21-year-old Paras Jha, from Fanwood, has pleaded guilty to launching malware attack on the Rutgers University computers. He implanted the malware in an IoT device which gave him access to hold all university data under captive.
He was a former student of the Rutgers University, and his knowledge of the data system of the school was the secret weapon behind the attack.
With two other co-conspirators, Jha created the Mirai software which has been used to hijack several devices across the United States of America. He, therefore, pleaded guilty to that count.
His co-conspirators were Josiah White, 20 and Dalton Norman, 21, from Washington, Pa., and La Metairie respectively.
The 21-year-old has a history of launching cyber attacks on networks in the United State of America with his created software. The same software was used in launching an attack causing several websites inaccessible on Friday, though a later report said that the problem has been restored.

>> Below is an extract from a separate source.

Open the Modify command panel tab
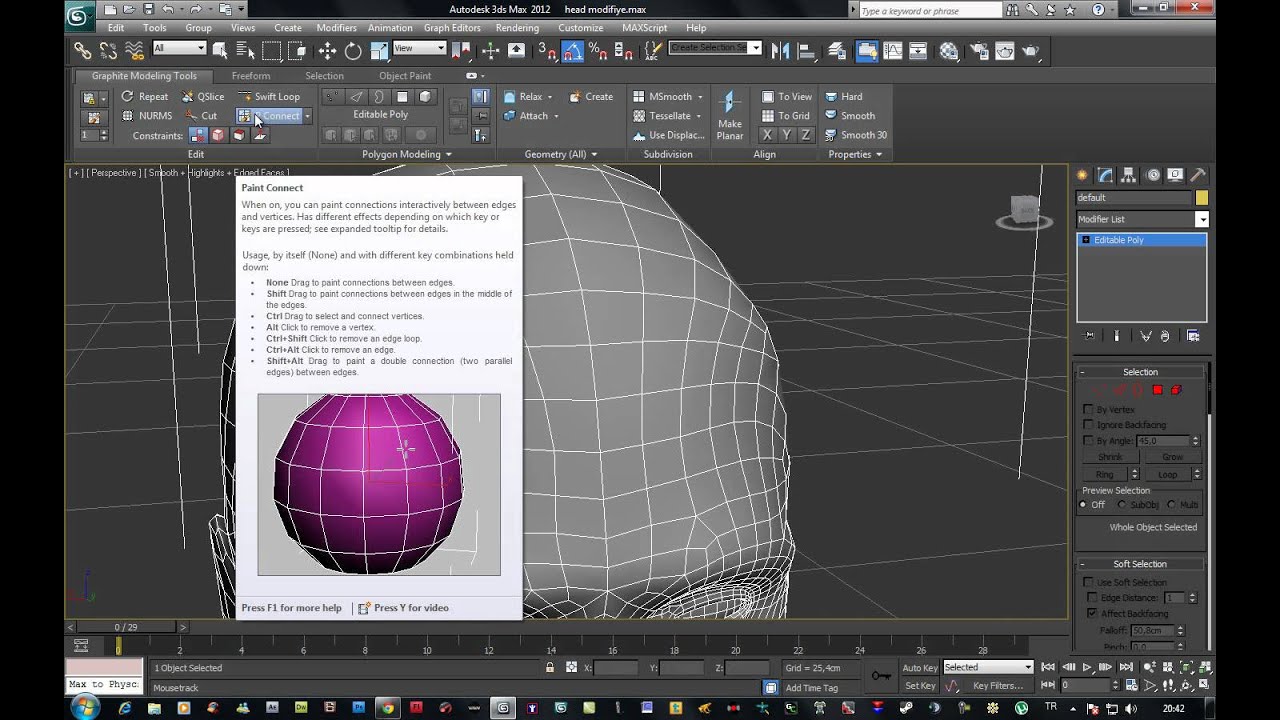This screenshot has width=1280, height=720. click(1107, 175)
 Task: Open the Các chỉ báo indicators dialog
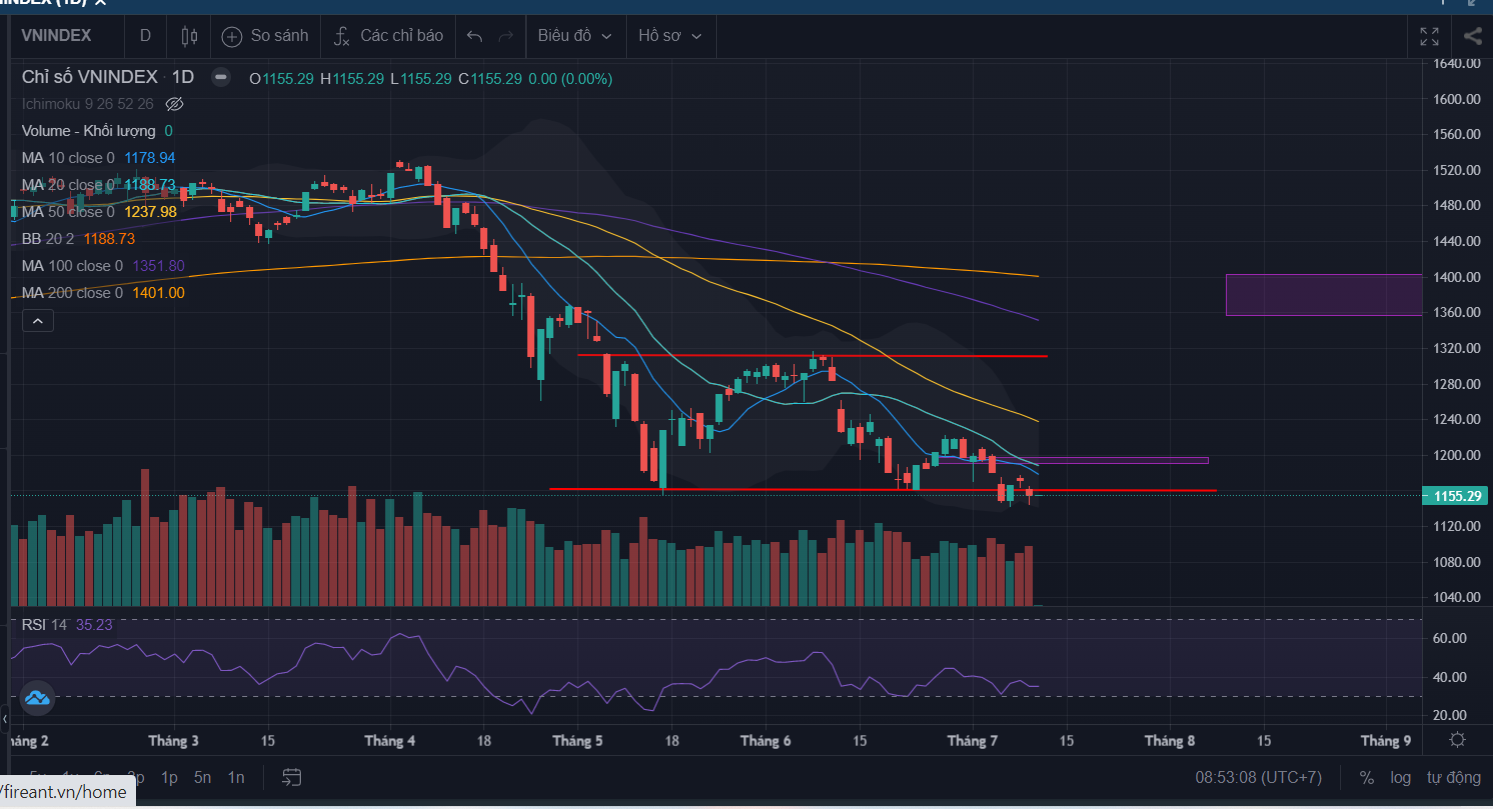pyautogui.click(x=388, y=36)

Jha is believed to have made a lot of money from his cyber attacks in different ways. The information as released to reporters’ hints that he used distributed denial of service (DDoS) to bring a lot of internet service providers and websites under his control. Once he was able to control the network, he agreed to release the data on the condition that 2 Bitcoin be paid as ransom. The Mirai was also used to infect millions of Reuters users in 2016.
Jha was smart enough to release the Mirai code for the access of the general public when he realized that the dawn of hiding behind the internet was over and persecutors were closing in.
A former assistant U.S. attorney, Ed McAndrew explained the act of releasing the code to the public: “Doing that was the equivalent of releasing nukes into general society.”
Brian Krebs, the owner of KrebsOnSecurity website and a former Washington Post reporter said that “He (Jha) was like a fireman starting the fire so he could get paid for putting it out.”
Kreb’s website was one of the first sites that faced the terror of his attack. Kreb undertook an investigation into the attack having a lot of experience launching an investigation into the Darknet. He was able to reveal the identity of Jha four months ago as the prime suspect of the brain behind that attack.
To validate his story, Kreb contacted Jha about how true the story was. Jha attacked the writer and said that “Whoever is responsible for this is a sociopath.”
The federal prosecutor said that the Mirai software was created to have an advantage of an online game called Minecraft. After realizing the potential power of the software, he and his co-conspirators decided to use it against people on the list of his rivals and to take a revenge on people.
He was able to turn this hacking software into money making machine stripping people off their money and exposing private data on the Darknet for sale.
Ed McAndrew, a now co-leader of the cyber security group at Ballard Spahr in Philadelphia said that: “This was a groundbreaking case.” He added that: “It’s the first conviction relating to the creation, coding, and dissemination of an IoT botnet.”
An investigation by Kreb hints that the Mirai software is still available online and it is being used by people in worst cases than how it was being used in the Jha’s era. An attack was launched on Friday morning against some of the popular websites including Reddit and Twitter.
The malware and the nature of the attack are suspected to have something to do with Jha’s creation. The inaccessibility of these various websites is in line with the inaccessibility of the Rutger University computers engineered by Jha.
McAndrews believes that Jha will face at least 5 years in prison. “I suspect he’ll get in excess of five years in prison on the Jersey charges. “It boggles the mind, because he’s obviously a very gifted computer scientist who had a bright future. And he’s just thrown it all away,” he said.
In Anchorage, Alaska, on the 8th of December 2017, Jha and his co-conspirators admitted to all charges against them. On a special case related to Jha launching an attack on his former school, Rutgers University, he pleaded guilty to damaging computers in the school. Jha will be sentenced on March 13, 2018.
The FBI has advised businesses to report all DDoS attacks to prevent further damages and the manipulation of sensitive data.